On
January 27, 2026, the historic India-EU Free Trade Agreement (FTA) reached its final negotiation milestone, signaling a dramatic shift for the luxury car market in India. For decades, high import duties have acted as a barrier, but this deal, often called the "Mother of All Trade Deals," is set to change the rules of the road for European auto giants.
1. The Slash in Import Duties
The most striking feature of the agreement is the massive reduction in tariffs on Completely Built Units (CBUs)—cars imported fully assembled from Europe.
Immediate Impact: Duties on eligible cars are expected to drop from the current 110% down to 40% as early as the implementation date.
Long-Term Roadmap: Over the next 5–10 years, these duties are slated to fall further to just 10%.
Qualifications: These cuts primarily apply to cars with a landed value (CIF) of over €15,000 (~₹13.5 lakh), protecting India's domestic mass-market segment.
2. Which Brands and Models Benefit?
The biggest winners are brands that rely on high-end imports to complement their local portfolios.
Luxury Mainstays: Models like the Mercedes-AMG range, BMW M series, and Audi RS variants, which are usually imported as CBUs, will see the most significant price corrections.
Ultra-Luxury & Sports Cars: Exclusive marques like Porsche, Ferrari, Lamborghini, and Rolls-Royce are poised to become significantly more accessible to high-net-worth buyers in India.
Performance Hatchbacks/Sedans: Niche enthusiasts can look forward to more competitive pricing on models like the Volkswagen Golf GTI and Skoda Octavia vRS.
3. The "Fine Print" for Car Buyers
While the headlines are exciting, there are critical nuances to keep in mind:
No Change for Local Assembly: The majority of cars from Mercedes, BMW, and Audi sold in India are already assembled locally from CKD (Completely Knocked Down) kits.

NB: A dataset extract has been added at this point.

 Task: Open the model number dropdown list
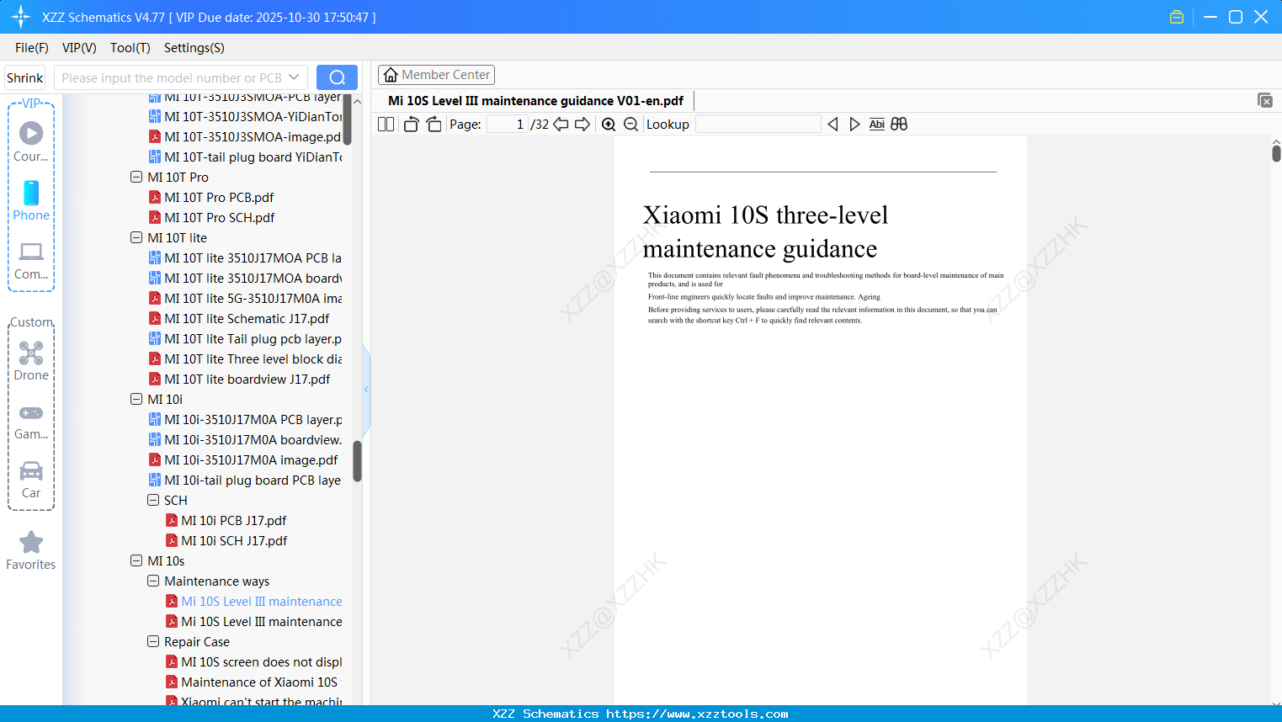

These kits already face a much lower duty (approx. 16.5%–35%) and are notexpected to see immediate price drops under the FTA.
EV Waiting Period: To protect domestic manufacturers like Tata and Mahindra, import duty concessions for Electric Vehicles (EVs) will only begin after a five-year grace period.
Quota System: The lower duties will apply only to a limited annual quota of 250,000 vehicles, ensuring a calibrated opening of the market.
4. A New Era of Choice
Beyond just pricing, the FTA is expected to encourage European carmakers to bring their latest global technologies and niche models to Indian shores much faster. India is being positioned not just as a consumer hub but potentially as an export base for European firms to ship locally-made premium cars back to the EU.